Home » Routledge and Easter Island: An Audio Expedition

Routledge and Easter Island: An Audio Expedition

This was an expedited review. For more information on how to request one visit the request guidelines page and follow the instructions there.

20th Century Science and History

Recently released from Footsteps Media LLC, the first 3 episodes of a biographical drama of a Katherine Routledge for the first expedition of Easter Island leaves the listener wanting more in some areas. At the same time, it also exceeds expectations in others.

The pilot does a good job of setting up Katherine Routledge’s character. One needs only to think like a historian and realize that our modern-day sensibilities don’t tell us about what people’s lives were more than a century ago. The clearest example is Routledge’s belief in seances and the supernatural. Something which should make her character less real, but makes her more grounded.

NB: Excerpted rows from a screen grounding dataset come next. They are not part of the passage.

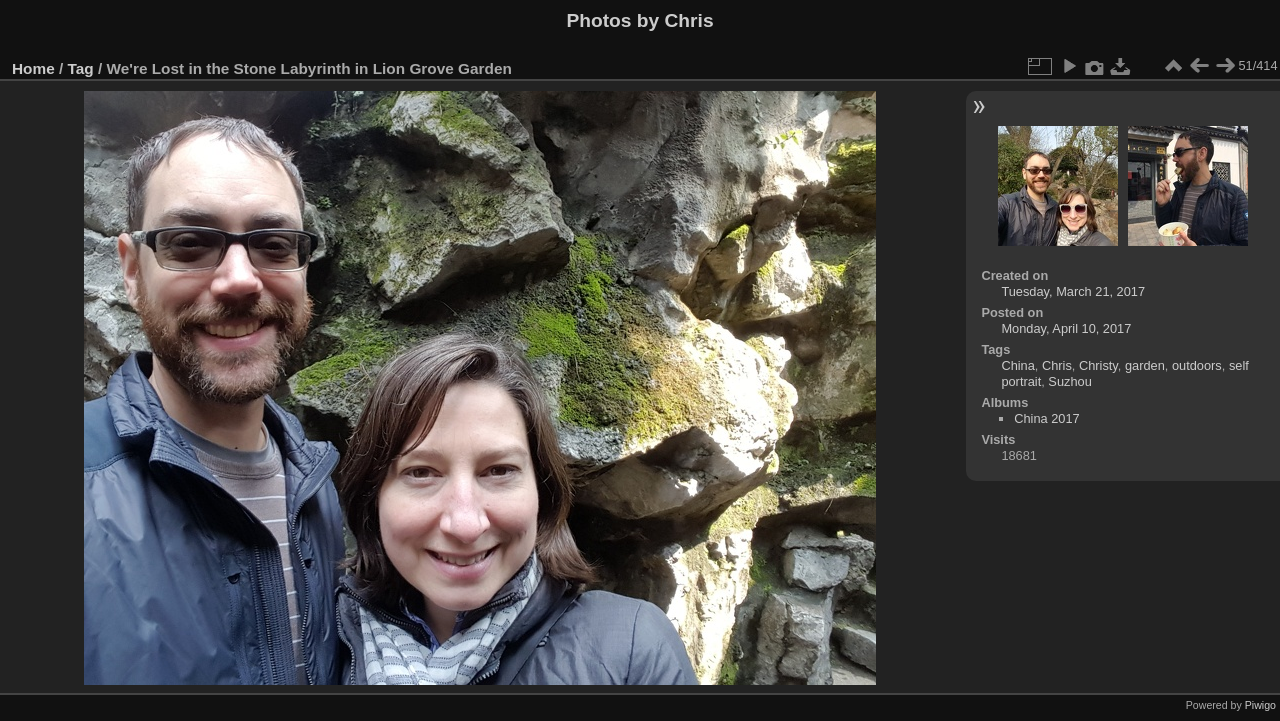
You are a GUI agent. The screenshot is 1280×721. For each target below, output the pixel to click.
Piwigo (1260, 705)
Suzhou (1069, 381)
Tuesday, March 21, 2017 (1073, 291)
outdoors (1197, 365)
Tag (81, 68)
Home (33, 68)
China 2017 (1046, 418)
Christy (1098, 365)
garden (1145, 365)
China (1017, 365)
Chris (1057, 365)
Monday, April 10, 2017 (1066, 328)
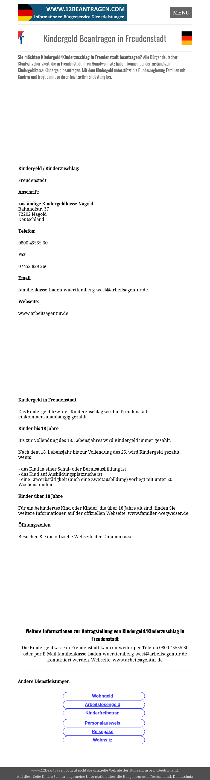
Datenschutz (183, 777)
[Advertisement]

The seance scene is almost comical, but it achieves both characterization and setting that the plot contrivance is the lesser of the three basic elements that make up a story.

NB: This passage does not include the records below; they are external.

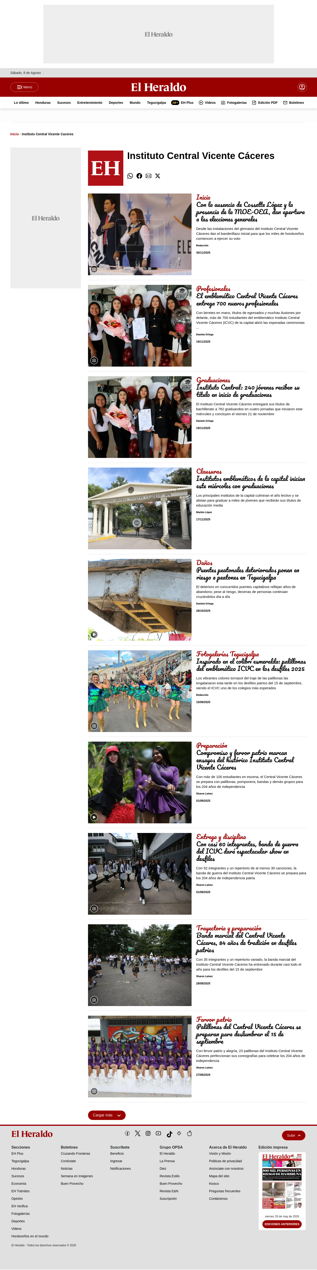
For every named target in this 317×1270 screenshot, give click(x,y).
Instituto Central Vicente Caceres (47, 134)
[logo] (34, 1134)
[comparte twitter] (158, 176)
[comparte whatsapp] (130, 176)
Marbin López (204, 513)
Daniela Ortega (204, 335)
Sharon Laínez (204, 794)
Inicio (14, 134)
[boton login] (302, 87)
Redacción (202, 246)
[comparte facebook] (139, 176)
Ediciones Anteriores (282, 1225)
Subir (294, 1136)
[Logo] (158, 87)
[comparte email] (148, 176)
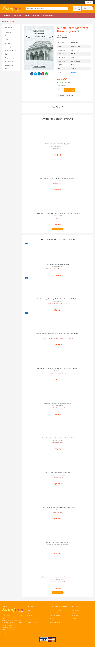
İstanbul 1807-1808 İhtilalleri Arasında (57, 542)
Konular (8, 27)
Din (6, 69)
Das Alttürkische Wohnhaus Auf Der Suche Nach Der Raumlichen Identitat (58, 213)
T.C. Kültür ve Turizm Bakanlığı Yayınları (57, 268)
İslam (7, 54)
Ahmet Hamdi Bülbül (57, 405)
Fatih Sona (58, 510)
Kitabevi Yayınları (57, 512)
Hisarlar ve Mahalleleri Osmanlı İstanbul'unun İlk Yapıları (57, 178)
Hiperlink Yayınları (57, 442)
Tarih (7, 39)
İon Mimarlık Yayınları (57, 477)
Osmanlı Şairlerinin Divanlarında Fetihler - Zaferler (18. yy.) (57, 507)
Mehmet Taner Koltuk (57, 146)
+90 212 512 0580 (7, 625)
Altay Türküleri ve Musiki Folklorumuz (57, 264)
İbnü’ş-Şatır (57, 370)
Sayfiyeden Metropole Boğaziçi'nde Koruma (57, 403)
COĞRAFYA (9, 65)
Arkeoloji (8, 47)
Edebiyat (8, 43)
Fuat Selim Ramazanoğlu (57, 475)
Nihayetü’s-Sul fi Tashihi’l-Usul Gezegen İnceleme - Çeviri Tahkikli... (57, 368)
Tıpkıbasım (8, 32)
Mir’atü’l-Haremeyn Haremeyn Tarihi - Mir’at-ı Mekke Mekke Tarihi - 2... (57, 299)
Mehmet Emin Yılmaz (57, 336)
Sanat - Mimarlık (10, 50)
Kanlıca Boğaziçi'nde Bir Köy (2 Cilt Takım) (57, 472)
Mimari (73, 72)
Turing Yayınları (57, 148)
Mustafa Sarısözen (57, 266)
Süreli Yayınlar (9, 61)
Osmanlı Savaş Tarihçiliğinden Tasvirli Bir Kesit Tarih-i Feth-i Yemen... (57, 438)
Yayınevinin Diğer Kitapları (57, 119)
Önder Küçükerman (57, 215)
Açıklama (57, 107)
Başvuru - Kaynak (11, 58)
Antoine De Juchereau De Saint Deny (57, 544)
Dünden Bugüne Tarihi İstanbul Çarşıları (57, 143)
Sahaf (7, 36)
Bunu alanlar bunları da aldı (57, 239)
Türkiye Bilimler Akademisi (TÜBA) (57, 373)
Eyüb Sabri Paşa (57, 301)
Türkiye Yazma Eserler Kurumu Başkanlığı (58, 303)
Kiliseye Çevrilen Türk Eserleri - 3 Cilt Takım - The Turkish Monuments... (57, 333)
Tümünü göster (57, 229)
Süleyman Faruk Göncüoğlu (58, 181)
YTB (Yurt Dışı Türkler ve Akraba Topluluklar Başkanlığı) (57, 338)
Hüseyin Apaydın (57, 440)
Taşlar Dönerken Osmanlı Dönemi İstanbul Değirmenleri (57, 577)
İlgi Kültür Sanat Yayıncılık (57, 408)
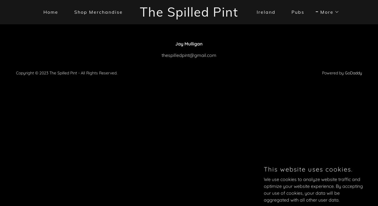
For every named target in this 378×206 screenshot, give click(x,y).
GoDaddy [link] (353, 73)
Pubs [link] (297, 12)
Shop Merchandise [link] (98, 12)
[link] (189, 15)
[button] (327, 12)
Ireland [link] (266, 12)
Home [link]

Bait and Switch, Memoir or Biography

Despite the historical and biographical background of Routledge and her claim to fame, the creative team has two entire episodes that have nothing to do with Easter Island. It’s all prep work and if it were interesting or added anything aside from, then maybe it could stay. With only 6 episodes in the first season, the other 3 episodes remaining must skip right to Easter Island. There have been plenty of audio dramas that have had a slow burn, but the story of Routledge’s preparation to begin the journey to Easter Island is paced too slow.

It’s not all bad in episodes 2 and 3 as mental illness plays a role in the backstory of Katherine Routledge which in turn informs her character. Look up Katherine Routledge on Wikipedia and you’ll find an entire section dedicated to her and her brother’s mental health.

For a stage play being performed and recorded, it sounds great. It’s like “1865” and “The Half-Life of Marie Curie” had a baby. Some of the foley sounds unrealistic in parts, but that could be a case of Hollywood’s impact on our sense of hearing. Overall the sound effects are good. They just sound out of place with the dialogue and acting being so good.